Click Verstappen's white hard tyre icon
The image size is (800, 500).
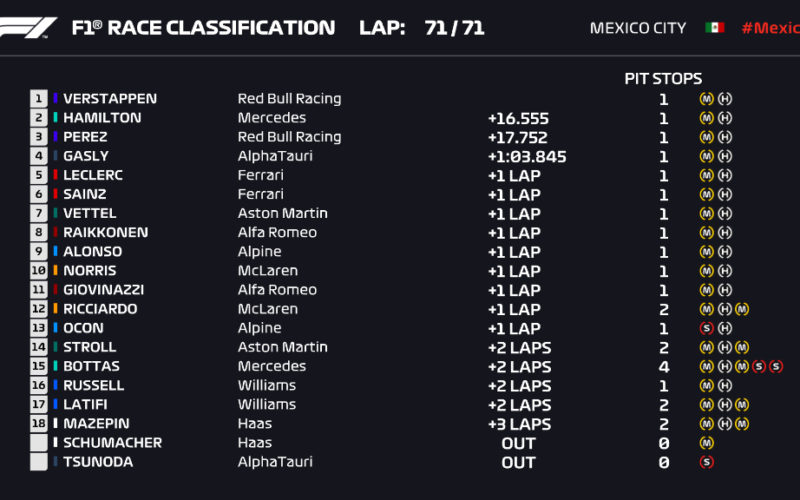(725, 98)
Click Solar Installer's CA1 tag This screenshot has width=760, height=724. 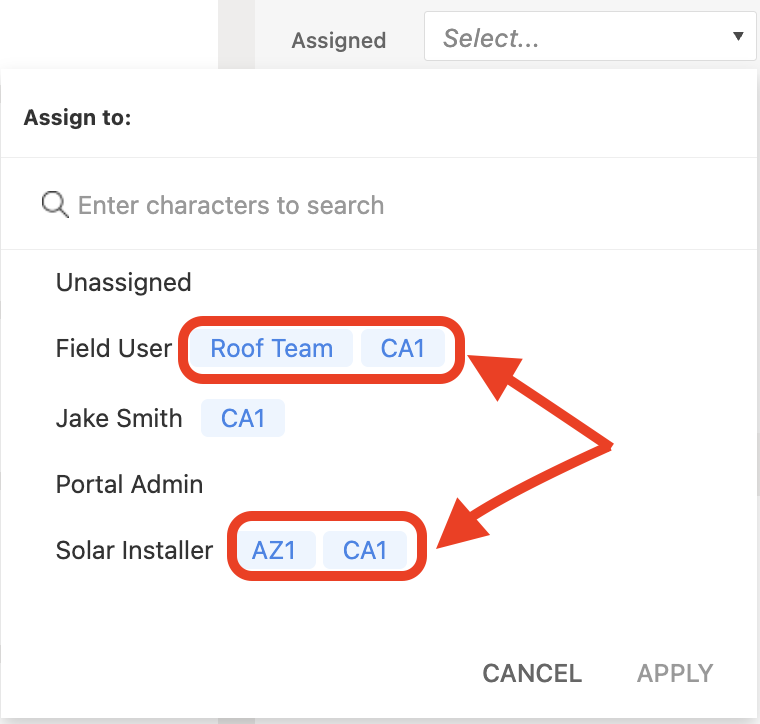coord(365,550)
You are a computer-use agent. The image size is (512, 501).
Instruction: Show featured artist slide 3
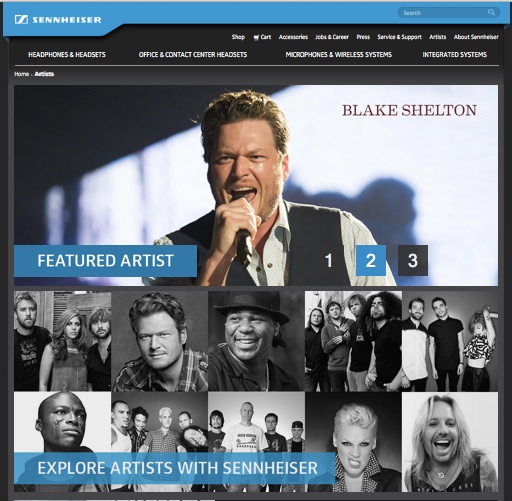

******

▶ **What needs to be done**
Print exactly the line containing "You are a computer-use" and every line after it through the final line above, and leave all pictures out.

▶ **Problem solution**
You are a computer-use agent. The image size is (512, 501).
Instruction: Show featured artist slide 3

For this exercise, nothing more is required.